I am trying to make sense of the two polar recommendations. The findings of the China Study suggest that avoiding all animal protein has a tremendous impact on prevention of cancer and heart disease. Whereas the research quoted by Dr Layman's was very convincing in terms of the need for animal protein in maintaining muscle function during ageing. How do I reconcile the two? Which one is the lesser evil? Many thanks!

Cardiovascular help in Canada

I am interested in progressive treatment for atherosclerosis. I have implemented many non pharmaceutical strategies to improve heart health including nutrition, exercise and quality sleep. I remain unconvinced that statins provide a significant benefit and understand that there are negative outcomes from the broad approach at a systemic level to reduce ldl cholesterol. I have apo(b) of 91 and understand that you feel it is prudent for someone with cardiovascular risk to try to get their apo(b) in the 30 to 40 range. I am interested in the use of Repatha and Ezetimibe for this purpose. Do you know how I would go about finding a physician in Canada who would review my situation and be open to prescribing this treatment if appropriate.

Best biomarker for ASCVD risk -- sdLDL rather than your "go to," apoB?

Small dense low-density lipoprotein cholesterol (sdLDL) is the most atherogenic lipoprotein parameter per the prospective Framingham Offspring Study. JAHA Vol 10, Issue 5, 3/2/21. See also sdLDL and risk of ischemic stroke, concluding "Higher sdLDL cholesterol levels were robustly associated with increased risk of ischemic stroke. In contrast, this was not the case for large buoyant LDL." ANN NEUROL 2023:00:1-13. In light of the growing body of evidence, why do you not mention or prefer sdLDL to apoB as a measure of ASCVD risk? Note that one of your preferred lipidologists, Dr. Ron Krauss (UCSF), orders tests for his patients that measure sdLDL and some other particle parameters but not apoB.

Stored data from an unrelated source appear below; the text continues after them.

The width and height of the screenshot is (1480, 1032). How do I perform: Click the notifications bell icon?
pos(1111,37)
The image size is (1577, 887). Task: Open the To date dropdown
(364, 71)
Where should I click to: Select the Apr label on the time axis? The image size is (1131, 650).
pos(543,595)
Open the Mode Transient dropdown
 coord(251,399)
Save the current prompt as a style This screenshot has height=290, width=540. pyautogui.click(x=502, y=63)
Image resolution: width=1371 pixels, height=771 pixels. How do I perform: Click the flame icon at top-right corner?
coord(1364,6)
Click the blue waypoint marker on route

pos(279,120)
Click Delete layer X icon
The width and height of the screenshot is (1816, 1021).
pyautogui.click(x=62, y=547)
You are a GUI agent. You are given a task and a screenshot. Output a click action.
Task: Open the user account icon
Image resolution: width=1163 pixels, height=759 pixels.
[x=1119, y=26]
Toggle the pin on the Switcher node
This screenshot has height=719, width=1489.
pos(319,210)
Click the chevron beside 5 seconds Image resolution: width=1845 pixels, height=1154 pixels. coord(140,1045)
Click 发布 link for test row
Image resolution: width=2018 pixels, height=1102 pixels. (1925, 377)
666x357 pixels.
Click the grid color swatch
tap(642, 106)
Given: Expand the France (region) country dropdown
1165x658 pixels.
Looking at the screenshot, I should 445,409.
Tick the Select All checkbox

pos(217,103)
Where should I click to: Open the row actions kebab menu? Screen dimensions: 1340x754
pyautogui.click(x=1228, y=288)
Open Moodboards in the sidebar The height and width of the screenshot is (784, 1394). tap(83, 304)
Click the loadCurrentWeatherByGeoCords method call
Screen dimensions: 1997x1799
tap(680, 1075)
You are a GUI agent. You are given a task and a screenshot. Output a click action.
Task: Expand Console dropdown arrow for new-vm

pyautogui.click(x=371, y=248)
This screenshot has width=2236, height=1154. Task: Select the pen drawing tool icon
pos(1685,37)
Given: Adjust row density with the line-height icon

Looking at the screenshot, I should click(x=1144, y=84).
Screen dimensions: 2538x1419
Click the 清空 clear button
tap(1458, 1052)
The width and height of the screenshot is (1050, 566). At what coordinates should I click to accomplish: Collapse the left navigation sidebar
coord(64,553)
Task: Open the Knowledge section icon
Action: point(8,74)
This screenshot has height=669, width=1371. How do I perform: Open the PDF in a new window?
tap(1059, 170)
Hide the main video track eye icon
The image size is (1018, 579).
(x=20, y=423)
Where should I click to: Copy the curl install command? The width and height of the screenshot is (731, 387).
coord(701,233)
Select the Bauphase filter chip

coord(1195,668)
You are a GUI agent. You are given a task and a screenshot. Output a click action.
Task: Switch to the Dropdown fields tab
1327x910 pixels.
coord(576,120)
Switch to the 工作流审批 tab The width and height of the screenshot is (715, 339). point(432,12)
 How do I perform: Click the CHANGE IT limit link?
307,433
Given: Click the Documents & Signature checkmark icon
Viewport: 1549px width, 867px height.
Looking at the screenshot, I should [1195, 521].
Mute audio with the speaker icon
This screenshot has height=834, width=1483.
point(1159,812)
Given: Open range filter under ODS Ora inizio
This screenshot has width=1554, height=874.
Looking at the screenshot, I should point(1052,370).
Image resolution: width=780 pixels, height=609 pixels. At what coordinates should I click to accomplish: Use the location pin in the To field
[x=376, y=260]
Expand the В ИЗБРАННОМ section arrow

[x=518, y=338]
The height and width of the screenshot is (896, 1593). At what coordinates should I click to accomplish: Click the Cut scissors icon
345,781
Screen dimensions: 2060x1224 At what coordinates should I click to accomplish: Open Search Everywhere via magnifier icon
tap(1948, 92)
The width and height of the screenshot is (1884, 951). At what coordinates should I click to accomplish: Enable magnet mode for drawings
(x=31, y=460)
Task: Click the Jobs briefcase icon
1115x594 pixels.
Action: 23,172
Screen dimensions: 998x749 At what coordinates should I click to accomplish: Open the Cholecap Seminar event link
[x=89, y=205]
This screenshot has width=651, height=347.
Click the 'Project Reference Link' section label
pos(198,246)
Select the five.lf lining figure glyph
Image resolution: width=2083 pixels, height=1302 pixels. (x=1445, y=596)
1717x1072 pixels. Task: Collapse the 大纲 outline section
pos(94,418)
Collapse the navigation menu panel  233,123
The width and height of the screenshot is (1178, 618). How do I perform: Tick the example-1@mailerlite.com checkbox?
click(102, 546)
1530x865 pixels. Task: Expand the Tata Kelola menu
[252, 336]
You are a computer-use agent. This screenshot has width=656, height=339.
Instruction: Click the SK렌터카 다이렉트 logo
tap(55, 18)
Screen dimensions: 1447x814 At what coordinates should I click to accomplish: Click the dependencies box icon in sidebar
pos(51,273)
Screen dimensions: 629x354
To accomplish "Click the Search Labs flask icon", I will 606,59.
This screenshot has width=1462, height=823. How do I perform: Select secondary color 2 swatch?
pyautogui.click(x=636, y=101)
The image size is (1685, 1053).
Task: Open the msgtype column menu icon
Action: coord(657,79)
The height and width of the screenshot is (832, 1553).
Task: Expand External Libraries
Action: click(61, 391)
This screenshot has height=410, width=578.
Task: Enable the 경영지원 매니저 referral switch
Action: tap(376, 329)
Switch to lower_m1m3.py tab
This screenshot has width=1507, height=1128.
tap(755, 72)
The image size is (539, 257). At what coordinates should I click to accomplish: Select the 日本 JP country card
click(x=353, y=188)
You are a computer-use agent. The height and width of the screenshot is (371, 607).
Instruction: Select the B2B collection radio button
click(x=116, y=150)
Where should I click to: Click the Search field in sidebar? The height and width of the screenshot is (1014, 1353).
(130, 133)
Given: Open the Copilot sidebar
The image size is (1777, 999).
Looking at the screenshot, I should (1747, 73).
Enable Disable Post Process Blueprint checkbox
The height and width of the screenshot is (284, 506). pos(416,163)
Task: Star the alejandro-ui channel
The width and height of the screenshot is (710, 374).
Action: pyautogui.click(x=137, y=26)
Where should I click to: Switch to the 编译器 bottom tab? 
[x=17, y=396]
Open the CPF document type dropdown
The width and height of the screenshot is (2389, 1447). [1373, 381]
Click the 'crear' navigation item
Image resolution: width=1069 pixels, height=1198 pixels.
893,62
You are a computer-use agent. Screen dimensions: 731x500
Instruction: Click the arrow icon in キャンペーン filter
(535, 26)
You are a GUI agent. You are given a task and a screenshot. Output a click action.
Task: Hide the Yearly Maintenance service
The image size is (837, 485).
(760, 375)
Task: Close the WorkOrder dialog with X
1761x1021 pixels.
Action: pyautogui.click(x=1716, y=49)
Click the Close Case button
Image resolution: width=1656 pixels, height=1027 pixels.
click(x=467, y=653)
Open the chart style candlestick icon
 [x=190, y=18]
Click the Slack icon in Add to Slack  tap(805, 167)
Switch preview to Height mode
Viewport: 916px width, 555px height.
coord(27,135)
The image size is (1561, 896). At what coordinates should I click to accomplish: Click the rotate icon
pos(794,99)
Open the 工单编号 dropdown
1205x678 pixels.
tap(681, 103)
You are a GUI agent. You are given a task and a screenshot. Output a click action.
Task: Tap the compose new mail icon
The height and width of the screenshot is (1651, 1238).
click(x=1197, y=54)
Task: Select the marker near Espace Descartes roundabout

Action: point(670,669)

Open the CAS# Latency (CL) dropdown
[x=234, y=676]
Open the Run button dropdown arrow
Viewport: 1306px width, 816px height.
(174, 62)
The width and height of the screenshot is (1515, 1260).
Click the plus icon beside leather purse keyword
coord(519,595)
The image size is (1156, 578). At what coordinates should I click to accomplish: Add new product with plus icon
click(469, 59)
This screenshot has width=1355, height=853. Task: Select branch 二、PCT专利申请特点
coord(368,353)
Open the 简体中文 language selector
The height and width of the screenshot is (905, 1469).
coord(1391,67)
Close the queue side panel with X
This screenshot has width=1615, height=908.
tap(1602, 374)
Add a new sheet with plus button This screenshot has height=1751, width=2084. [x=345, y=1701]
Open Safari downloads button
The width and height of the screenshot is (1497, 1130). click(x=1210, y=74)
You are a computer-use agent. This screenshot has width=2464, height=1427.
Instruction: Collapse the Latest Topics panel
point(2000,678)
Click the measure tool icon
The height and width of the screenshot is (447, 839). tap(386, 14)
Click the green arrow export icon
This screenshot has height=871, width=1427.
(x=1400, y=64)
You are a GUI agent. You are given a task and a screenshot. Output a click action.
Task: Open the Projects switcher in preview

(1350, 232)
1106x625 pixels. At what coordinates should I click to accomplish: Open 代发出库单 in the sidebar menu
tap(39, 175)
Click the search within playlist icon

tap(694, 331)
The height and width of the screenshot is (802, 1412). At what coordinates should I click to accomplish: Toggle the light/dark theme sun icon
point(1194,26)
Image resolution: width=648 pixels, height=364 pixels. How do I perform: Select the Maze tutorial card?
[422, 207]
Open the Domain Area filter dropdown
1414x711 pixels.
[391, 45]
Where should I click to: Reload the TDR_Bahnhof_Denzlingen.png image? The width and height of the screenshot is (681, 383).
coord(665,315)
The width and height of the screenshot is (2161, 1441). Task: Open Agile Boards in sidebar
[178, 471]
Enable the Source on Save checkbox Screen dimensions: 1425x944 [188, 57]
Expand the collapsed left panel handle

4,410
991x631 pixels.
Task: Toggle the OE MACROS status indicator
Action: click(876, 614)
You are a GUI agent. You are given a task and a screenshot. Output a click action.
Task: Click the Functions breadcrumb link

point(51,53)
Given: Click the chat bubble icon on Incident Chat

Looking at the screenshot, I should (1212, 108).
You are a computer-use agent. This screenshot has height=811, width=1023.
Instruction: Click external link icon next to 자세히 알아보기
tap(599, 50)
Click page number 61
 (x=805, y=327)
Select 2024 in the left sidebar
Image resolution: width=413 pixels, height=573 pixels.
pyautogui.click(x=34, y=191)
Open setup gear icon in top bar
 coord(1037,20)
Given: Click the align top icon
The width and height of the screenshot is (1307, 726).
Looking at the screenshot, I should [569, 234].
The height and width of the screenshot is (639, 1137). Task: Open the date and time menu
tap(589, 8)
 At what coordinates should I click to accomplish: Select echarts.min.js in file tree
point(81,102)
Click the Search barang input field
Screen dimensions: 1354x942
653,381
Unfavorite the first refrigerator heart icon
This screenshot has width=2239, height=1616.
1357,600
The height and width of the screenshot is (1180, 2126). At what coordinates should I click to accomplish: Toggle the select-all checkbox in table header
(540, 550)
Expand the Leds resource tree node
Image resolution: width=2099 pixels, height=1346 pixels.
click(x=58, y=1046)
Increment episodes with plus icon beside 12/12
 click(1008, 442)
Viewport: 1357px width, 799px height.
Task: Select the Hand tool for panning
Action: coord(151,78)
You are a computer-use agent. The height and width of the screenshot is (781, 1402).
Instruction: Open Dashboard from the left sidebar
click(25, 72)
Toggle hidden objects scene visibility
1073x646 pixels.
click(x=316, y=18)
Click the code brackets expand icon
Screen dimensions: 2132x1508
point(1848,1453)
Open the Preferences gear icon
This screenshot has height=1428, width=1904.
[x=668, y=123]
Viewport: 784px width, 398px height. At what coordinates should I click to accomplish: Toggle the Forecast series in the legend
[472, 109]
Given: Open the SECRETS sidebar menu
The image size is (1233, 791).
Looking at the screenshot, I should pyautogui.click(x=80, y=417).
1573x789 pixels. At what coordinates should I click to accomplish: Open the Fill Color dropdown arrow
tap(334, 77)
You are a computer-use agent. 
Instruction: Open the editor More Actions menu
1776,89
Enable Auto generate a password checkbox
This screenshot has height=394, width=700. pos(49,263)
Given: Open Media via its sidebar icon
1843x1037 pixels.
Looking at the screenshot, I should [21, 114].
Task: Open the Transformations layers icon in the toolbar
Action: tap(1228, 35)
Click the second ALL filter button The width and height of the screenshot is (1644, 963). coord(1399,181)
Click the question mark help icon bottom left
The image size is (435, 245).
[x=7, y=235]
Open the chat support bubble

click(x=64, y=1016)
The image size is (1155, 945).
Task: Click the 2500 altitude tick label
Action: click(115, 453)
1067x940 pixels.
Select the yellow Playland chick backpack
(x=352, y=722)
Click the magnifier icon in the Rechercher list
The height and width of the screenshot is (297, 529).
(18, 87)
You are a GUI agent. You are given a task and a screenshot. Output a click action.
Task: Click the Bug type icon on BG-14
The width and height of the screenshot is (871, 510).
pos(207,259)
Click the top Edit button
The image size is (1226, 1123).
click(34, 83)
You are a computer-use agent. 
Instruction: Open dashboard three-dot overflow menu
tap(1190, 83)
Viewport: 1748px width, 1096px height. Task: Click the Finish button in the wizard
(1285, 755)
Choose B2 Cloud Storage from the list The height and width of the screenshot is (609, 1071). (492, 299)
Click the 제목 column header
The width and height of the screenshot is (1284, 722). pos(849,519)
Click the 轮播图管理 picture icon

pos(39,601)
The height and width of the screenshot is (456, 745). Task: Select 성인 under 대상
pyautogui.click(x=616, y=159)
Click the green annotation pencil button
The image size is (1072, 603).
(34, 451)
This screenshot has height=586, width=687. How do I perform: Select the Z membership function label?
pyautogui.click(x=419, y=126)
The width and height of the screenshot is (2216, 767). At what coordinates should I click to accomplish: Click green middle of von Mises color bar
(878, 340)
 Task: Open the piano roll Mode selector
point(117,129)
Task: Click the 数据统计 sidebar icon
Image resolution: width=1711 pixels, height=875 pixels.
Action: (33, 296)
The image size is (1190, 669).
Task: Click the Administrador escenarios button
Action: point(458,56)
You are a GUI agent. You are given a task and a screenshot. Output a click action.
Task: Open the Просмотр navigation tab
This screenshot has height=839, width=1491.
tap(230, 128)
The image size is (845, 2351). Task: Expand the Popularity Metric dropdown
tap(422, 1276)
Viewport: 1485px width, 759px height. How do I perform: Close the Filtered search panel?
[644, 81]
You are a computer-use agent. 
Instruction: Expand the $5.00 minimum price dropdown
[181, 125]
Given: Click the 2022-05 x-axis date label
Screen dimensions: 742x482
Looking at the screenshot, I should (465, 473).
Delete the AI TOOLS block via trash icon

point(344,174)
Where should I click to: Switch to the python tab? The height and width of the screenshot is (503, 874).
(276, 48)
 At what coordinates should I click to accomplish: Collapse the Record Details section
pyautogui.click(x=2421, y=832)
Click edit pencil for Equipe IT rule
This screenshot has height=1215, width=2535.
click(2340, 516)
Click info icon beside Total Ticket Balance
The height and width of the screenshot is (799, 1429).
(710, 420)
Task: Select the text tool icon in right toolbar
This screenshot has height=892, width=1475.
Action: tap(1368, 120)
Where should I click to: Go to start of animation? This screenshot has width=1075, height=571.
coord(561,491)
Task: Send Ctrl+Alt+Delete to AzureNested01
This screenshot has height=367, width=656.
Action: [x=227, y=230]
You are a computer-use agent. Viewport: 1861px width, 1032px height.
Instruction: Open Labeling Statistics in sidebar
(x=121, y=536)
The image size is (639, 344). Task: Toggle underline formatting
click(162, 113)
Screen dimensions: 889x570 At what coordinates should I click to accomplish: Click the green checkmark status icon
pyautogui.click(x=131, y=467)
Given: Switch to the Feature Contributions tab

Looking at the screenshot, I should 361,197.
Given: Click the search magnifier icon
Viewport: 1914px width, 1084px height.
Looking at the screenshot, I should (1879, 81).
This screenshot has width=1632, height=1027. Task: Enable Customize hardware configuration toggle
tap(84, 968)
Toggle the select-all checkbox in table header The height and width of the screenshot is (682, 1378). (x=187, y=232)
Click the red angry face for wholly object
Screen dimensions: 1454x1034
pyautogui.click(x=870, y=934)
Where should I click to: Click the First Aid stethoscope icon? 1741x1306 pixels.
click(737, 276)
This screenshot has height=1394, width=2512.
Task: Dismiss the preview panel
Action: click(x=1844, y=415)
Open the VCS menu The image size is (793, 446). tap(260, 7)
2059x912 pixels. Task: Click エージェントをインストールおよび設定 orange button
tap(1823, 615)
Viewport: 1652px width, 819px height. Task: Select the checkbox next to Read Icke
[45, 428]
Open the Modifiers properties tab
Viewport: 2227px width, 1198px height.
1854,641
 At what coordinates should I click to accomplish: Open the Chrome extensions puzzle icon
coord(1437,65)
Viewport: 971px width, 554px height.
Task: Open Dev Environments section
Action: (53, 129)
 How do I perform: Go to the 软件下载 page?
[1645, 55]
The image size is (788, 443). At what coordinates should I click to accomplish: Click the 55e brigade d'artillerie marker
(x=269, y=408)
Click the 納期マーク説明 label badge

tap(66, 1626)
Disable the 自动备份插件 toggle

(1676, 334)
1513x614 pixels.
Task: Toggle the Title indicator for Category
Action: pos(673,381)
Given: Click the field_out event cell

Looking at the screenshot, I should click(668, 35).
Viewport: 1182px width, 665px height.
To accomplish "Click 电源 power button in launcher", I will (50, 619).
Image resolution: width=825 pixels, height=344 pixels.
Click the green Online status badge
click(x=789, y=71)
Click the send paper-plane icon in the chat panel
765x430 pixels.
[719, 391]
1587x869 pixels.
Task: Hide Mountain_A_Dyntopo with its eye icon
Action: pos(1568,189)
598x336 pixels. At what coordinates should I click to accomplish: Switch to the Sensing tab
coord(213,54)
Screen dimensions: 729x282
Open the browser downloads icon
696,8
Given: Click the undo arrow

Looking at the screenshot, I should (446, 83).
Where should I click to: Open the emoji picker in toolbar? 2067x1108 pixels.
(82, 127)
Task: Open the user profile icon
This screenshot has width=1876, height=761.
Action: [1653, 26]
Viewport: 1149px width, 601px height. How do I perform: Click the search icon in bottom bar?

2019 Mendelian Rand. Study showing PCSK9 inhibition association w/ Alzheimers

Hi Dr. Attia and Team, Clinical pharmacist here, specializing in DM/lipids/HTN management. I've been making my way through the Sept 2023 review article published in AHA's journal Arteriosclerosis, Thrombosis, and Vascular Biology that evaluates relationship between lipid-lowering therapies and the risk for dementia + hemorrhagic stroke. (To your assurance, they generally take stance in support of chronic use of lipid-lowering therapies in context of dementia/hemorrhagic stroke). However, this review brought to my attention a 2019 Mendelian Randomization study (Williams et al., https://doi.org/10.1002/ana.25642) that demonstrated genetic variants of PCSK9 inhibition had statistically significant increased risk of Alzheimers Dementia, OR 1.45. No changes in risk with other genes evaluated (APO B, HMG CR, NPC1L1). This made me nervous about chronic use of PCSK9 inhibitors, mainly since we don't have decades of post-marketing data yet, so I feel like MR data probably is best we have. I would greatly appreciate your thoughts/comments on this, as I think it will inform treatment decisions of what lipid-lowering therapy to use for my patients, and that of other providers managing lipids. Thanks!

Topical 5 alpha reductase inhibitors

On listening to the episode on prostate health I have seen many topical finasteride/dutasteride products lately. What are your thoughts on the possible effects of those on psa? Is there enough systemic absorption that it should still be considrred?